§ **Task requirements**
Can you reproduce the records below, substituting "Which point should I click to" for every "Where should I click to" and leaving everything else unchanged?

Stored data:
========================

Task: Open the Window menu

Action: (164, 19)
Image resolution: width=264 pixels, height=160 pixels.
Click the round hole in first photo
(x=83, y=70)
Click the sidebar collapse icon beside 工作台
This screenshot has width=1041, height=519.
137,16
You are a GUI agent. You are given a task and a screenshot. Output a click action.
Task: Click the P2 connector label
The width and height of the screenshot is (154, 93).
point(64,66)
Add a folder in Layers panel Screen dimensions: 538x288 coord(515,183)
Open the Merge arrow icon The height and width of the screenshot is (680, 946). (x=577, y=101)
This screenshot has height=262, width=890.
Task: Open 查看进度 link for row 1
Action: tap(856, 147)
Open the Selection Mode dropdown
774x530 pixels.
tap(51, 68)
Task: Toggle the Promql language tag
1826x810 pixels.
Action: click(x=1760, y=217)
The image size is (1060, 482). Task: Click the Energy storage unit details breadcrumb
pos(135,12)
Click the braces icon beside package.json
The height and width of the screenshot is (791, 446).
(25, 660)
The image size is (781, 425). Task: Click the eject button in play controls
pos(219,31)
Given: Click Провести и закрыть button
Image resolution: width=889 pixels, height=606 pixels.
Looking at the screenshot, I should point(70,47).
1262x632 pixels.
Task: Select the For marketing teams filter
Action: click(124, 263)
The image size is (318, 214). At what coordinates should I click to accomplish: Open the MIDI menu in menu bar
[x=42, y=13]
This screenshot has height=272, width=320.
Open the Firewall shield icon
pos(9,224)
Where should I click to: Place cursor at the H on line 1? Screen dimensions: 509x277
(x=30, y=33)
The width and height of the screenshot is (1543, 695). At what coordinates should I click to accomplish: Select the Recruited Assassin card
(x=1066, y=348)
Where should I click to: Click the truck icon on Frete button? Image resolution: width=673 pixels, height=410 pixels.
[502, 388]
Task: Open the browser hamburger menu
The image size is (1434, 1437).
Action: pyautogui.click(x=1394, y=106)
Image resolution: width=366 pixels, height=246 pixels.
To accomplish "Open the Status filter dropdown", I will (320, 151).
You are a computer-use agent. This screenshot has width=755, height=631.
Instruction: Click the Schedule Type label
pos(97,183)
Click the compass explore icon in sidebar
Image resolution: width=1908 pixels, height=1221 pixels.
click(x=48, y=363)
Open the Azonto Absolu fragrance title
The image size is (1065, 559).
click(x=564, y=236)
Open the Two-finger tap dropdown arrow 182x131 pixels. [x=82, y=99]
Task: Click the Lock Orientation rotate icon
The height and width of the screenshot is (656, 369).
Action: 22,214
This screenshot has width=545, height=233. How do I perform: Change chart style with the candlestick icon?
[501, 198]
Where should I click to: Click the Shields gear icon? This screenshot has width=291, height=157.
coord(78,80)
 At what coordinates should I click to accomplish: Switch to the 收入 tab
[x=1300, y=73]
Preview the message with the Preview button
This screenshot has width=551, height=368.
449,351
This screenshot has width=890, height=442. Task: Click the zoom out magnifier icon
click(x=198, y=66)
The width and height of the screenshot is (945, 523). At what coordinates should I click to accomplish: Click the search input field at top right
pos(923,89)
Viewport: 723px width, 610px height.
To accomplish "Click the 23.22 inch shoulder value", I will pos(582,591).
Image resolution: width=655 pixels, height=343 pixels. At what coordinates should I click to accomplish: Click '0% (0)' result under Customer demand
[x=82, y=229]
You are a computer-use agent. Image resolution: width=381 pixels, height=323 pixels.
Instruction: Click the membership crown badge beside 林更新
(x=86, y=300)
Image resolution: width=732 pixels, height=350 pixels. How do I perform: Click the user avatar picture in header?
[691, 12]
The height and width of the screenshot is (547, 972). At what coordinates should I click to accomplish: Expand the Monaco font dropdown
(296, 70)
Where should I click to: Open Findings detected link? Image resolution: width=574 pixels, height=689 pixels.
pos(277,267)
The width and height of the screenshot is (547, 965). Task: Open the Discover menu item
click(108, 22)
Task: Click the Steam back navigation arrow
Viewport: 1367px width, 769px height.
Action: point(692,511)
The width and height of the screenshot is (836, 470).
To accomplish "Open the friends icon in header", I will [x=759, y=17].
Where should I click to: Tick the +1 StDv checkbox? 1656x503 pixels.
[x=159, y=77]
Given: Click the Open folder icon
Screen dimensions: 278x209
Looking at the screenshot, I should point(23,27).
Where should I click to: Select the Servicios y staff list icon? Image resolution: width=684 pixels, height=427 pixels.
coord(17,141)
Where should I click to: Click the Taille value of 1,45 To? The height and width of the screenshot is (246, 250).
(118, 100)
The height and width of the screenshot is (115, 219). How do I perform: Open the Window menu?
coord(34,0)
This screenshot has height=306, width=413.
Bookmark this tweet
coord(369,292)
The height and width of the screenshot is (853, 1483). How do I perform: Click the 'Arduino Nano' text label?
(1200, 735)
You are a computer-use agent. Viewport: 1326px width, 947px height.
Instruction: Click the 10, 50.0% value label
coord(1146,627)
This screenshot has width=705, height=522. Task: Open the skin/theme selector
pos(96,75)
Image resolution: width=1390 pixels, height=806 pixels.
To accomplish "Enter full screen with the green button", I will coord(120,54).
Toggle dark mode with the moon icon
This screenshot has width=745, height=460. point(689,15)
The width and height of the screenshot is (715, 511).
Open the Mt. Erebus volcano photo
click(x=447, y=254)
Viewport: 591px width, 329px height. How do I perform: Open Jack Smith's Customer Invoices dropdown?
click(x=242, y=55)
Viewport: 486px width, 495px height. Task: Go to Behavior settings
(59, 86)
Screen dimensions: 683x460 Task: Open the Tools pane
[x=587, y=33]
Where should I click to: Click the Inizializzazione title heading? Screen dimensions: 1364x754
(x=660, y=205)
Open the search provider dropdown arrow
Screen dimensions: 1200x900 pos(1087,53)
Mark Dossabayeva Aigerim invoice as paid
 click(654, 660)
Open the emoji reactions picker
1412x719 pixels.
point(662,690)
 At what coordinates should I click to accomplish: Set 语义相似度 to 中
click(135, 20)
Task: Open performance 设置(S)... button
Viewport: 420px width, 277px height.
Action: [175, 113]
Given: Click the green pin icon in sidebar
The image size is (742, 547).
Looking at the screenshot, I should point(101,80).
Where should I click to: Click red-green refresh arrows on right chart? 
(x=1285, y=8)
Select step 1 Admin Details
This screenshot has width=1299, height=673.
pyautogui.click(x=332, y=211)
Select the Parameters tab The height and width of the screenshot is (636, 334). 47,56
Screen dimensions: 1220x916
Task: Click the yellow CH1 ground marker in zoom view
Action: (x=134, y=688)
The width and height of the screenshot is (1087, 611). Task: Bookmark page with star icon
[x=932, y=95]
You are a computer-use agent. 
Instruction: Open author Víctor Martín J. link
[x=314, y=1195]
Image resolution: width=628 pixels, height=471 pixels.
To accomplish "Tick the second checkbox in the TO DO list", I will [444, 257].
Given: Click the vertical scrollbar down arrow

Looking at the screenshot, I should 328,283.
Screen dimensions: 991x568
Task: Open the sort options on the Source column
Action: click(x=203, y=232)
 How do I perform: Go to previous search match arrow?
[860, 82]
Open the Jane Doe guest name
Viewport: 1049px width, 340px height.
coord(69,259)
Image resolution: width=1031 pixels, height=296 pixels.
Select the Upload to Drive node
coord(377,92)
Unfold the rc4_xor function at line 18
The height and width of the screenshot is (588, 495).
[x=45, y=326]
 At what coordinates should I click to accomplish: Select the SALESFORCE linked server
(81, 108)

========================

§ **Completed exercise**
Task: Open the Window menu

Action: (164, 19)
Image resolution: width=264 pixels, height=160 pixels.
Click the round hole in first photo
(x=83, y=70)
Click the sidebar collapse icon beside 工作台
This screenshot has width=1041, height=519.
137,16
You are a GUI agent. You are given a task and a screenshot. Output a click action.
Task: Click the P2 connector label
The width and height of the screenshot is (154, 93).
point(64,66)
Add a folder in Layers panel Screen dimensions: 538x288 coord(515,183)
Open the Merge arrow icon The height and width of the screenshot is (680, 946). (x=577, y=101)
This screenshot has height=262, width=890.
Task: Open 查看进度 link for row 1
Action: tap(856, 147)
Open the Selection Mode dropdown
774x530 pixels.
tap(51, 68)
Task: Toggle the Promql language tag
1826x810 pixels.
Action: click(x=1760, y=217)
The image size is (1060, 482). Task: Click the Energy storage unit details breadcrumb
pos(135,12)
Click the braces icon beside package.json
The height and width of the screenshot is (791, 446).
(25, 660)
The image size is (781, 425). Task: Click the eject button in play controls
pos(219,31)
Given: Click Провести и закрыть button
Image resolution: width=889 pixels, height=606 pixels.
Looking at the screenshot, I should point(70,47).
1262x632 pixels.
Task: Select the For marketing teams filter
Action: click(124, 263)
The image size is (318, 214). At what coordinates should I click to accomplish: Open the MIDI menu in menu bar
[x=42, y=13]
This screenshot has height=272, width=320.
Open the Firewall shield icon
pos(9,224)
Which point should I click to: Place cursor at the H on line 1? Screen dimensions: 509x277
(x=30, y=33)
The width and height of the screenshot is (1543, 695). At what coordinates should I click to accomplish: Select the Recruited Assassin card
(x=1066, y=348)
Which point should I click to: Click the truck icon on Frete button? Image resolution: width=673 pixels, height=410 pixels.
[502, 388]
Task: Open the browser hamburger menu
The image size is (1434, 1437).
Action: pyautogui.click(x=1394, y=106)
Image resolution: width=366 pixels, height=246 pixels.
To accomplish "Open the Status filter dropdown", I will (320, 151).
You are a computer-use agent. This screenshot has width=755, height=631.
Instruction: Click the Schedule Type label
pos(97,183)
Click the compass explore icon in sidebar
Image resolution: width=1908 pixels, height=1221 pixels.
click(x=48, y=363)
Open the Azonto Absolu fragrance title
The image size is (1065, 559).
click(x=564, y=236)
Open the Two-finger tap dropdown arrow 182x131 pixels. [x=82, y=99]
Task: Click the Lock Orientation rotate icon
The height and width of the screenshot is (656, 369).
Action: 22,214
This screenshot has width=545, height=233. How do I perform: Change chart style with the candlestick icon?
[501, 198]
Which point should I click to: Click the Shields gear icon? This screenshot has width=291, height=157.
coord(78,80)
 At what coordinates should I click to accomplish: Switch to the 收入 tab
[x=1300, y=73]
Preview the message with the Preview button
This screenshot has width=551, height=368.
449,351
This screenshot has width=890, height=442. Task: Click the zoom out magnifier icon
click(x=198, y=66)
The width and height of the screenshot is (945, 523). At what coordinates should I click to accomplish: Click the search input field at top right
pos(923,89)
Viewport: 723px width, 610px height.
To accomplish "Click the 23.22 inch shoulder value", I will pos(582,591).
Image resolution: width=655 pixels, height=343 pixels. At what coordinates should I click to accomplish: Click '0% (0)' result under Customer demand
[x=82, y=229]
You are a computer-use agent. Image resolution: width=381 pixels, height=323 pixels.
Instruction: Click the membership crown badge beside 林更新
(x=86, y=300)
Image resolution: width=732 pixels, height=350 pixels. How do I perform: Click the user avatar picture in header?
[691, 12]
The height and width of the screenshot is (547, 972). At what coordinates should I click to accomplish: Expand the Monaco font dropdown
(296, 70)
Which point should I click to: Open Findings detected link? Image resolution: width=574 pixels, height=689 pixels.
pos(277,267)
The width and height of the screenshot is (547, 965). Task: Open the Discover menu item
click(108, 22)
Task: Click the Steam back navigation arrow
Viewport: 1367px width, 769px height.
Action: point(692,511)
The width and height of the screenshot is (836, 470).
To accomplish "Open the friends icon in header", I will [x=759, y=17].
Which point should I click to: Tick the +1 StDv checkbox? 1656x503 pixels.
[x=159, y=77]
Given: Click the Open folder icon
Screen dimensions: 278x209
Looking at the screenshot, I should point(23,27).
Which point should I click to: Select the Servicios y staff list icon? Image resolution: width=684 pixels, height=427 pixels.
coord(17,141)
Which point should I click to: Click the Taille value of 1,45 To? The height and width of the screenshot is (246, 250).
(118, 100)
The height and width of the screenshot is (115, 219). How do I perform: Open the Window menu?
coord(34,0)
This screenshot has height=306, width=413.
Bookmark this tweet
coord(369,292)
The height and width of the screenshot is (853, 1483). How do I perform: Click the 'Arduino Nano' text label?
(1200, 735)
You are a computer-use agent. Viewport: 1326px width, 947px height.
Instruction: Click the 10, 50.0% value label
coord(1146,627)
This screenshot has width=705, height=522. Task: Open the skin/theme selector
pos(96,75)
Image resolution: width=1390 pixels, height=806 pixels.
To accomplish "Enter full screen with the green button", I will coord(120,54).
Toggle dark mode with the moon icon
This screenshot has width=745, height=460. point(689,15)
The width and height of the screenshot is (715, 511).
Open the Mt. Erebus volcano photo
click(x=447, y=254)
Viewport: 591px width, 329px height. How do I perform: Open Jack Smith's Customer Invoices dropdown?
click(x=242, y=55)
Viewport: 486px width, 495px height. Task: Go to Behavior settings
(59, 86)
Screen dimensions: 683x460 Task: Open the Tools pane
[x=587, y=33]
Which point should I click to: Click the Inizializzazione title heading? Screen dimensions: 1364x754
(x=660, y=205)
Open the search provider dropdown arrow
Screen dimensions: 1200x900 pos(1087,53)
Mark Dossabayeva Aigerim invoice as paid
 click(654, 660)
Open the emoji reactions picker
1412x719 pixels.
point(662,690)
 At what coordinates should I click to accomplish: Set 语义相似度 to 中
click(135, 20)
Task: Open performance 设置(S)... button
Viewport: 420px width, 277px height.
Action: [175, 113]
Given: Click the green pin icon in sidebar
The image size is (742, 547).
Looking at the screenshot, I should point(101,80).
Which point should I click to: Click red-green refresh arrows on right chart? 
(x=1285, y=8)
Select step 1 Admin Details
This screenshot has width=1299, height=673.
pyautogui.click(x=332, y=211)
Select the Parameters tab The height and width of the screenshot is (636, 334). 47,56
Screen dimensions: 1220x916
Task: Click the yellow CH1 ground marker in zoom view
Action: (x=134, y=688)
The width and height of the screenshot is (1087, 611). Task: Bookmark page with star icon
[x=932, y=95]
You are a computer-use agent. 
Instruction: Open author Víctor Martín J. link
[x=314, y=1195]
Image resolution: width=628 pixels, height=471 pixels.
To accomplish "Tick the second checkbox in the TO DO list", I will [444, 257].
Given: Click the vertical scrollbar down arrow

Looking at the screenshot, I should 328,283.
Screen dimensions: 991x568
Task: Open the sort options on the Source column
Action: click(x=203, y=232)
 How do I perform: Go to previous search match arrow?
[860, 82]
Open the Jane Doe guest name
Viewport: 1049px width, 340px height.
coord(69,259)
Image resolution: width=1031 pixels, height=296 pixels.
Select the Upload to Drive node
coord(377,92)
Unfold the rc4_xor function at line 18
The height and width of the screenshot is (588, 495).
[x=45, y=326]
 At what coordinates should I click to accomplish: Select the SALESFORCE linked server
(81, 108)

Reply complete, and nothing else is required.